Pansus Papua DPD: Dari dialog yang buntu hingga tudingan jubah elite

Dewan Perwakilan Daerah (DPD) membentuk Pansus Papua guna menyelesaikan aneka persoalan di Papua. Kelompok di Papua menolak berdialog.

Presiden Joko Widodo (keempat kiri) dan Ibu Negara Iriana Joko Widodo (ketiga kiri) mengunjungi lapangan bola Irai di Kabupaten Pegunungan Arfak, Provinsi Papua Barat, Minggu, (27/10).AntaraFoto

Persoalan di Papua masih menjadi pekerjaan rumah pemerintah yang jauh dari usai. Setelah kasus rasisme dan pembakaran Asrama Mahasiswa Papua di Surabaya, Jawa Timur, Agustus lalu, konflik demi konflik rutin menyambangi Bumi Cendrawasih.

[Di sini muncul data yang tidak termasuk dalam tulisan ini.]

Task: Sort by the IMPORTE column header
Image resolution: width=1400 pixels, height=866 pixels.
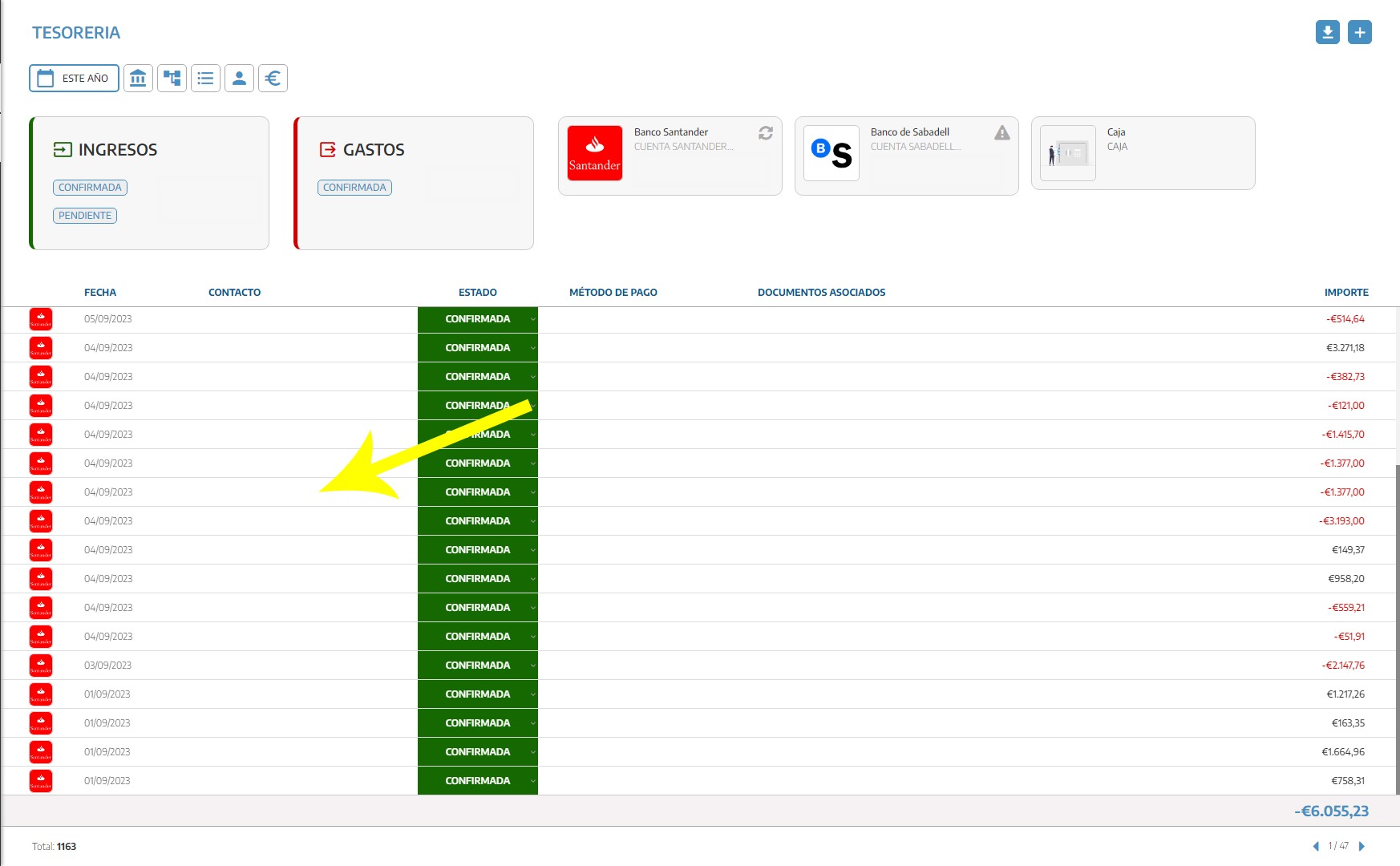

Korban berjatuhan. Kemarahan masyarakat Papua kepada pemerintah tersulut. Desakan referendum, tuntutan keadilan, penyelesaian sejarah dan kasus HAM, dan penuntasan kasus rasisme dibalas lewat pendekatan militeristik. Upaya lainnya kini digodok di bawah Kementerian Koordinator Politik, Hukum dan Keamanan. Tapi bagaimana wujudnya masih belum jelas.   

Berangkat dari hal itu, Dewan Perwakilan Daerah (DPD) membentuk Panitia Khusus (Pansus) Papua. Pansus Papua DPD diharapkan bisa memberikan rekomendasi komprehensif untuk mewujudkan Papua damai dan sejahtera.

Dibentuk awal November 2019, pansus yang beranggotakan 15 orang itu langsung bekerja. Salah satu hasilnya adalah rekomendasi kepada pemerintah untuk melakukan beberapa hal dalam rangka pembuktian kerja mereka.

Pansus Papua DPD mendorong agar pemerintah menggelar dialog dengan semua elemen kelompok masyarakat Papua. Termasuk kelompok yang dianggap berlawanan dengan pemerintah, seperti Komite Nasional Papua Barat (KNPB) dan United Liberation Movement for West Papua (ULMWP).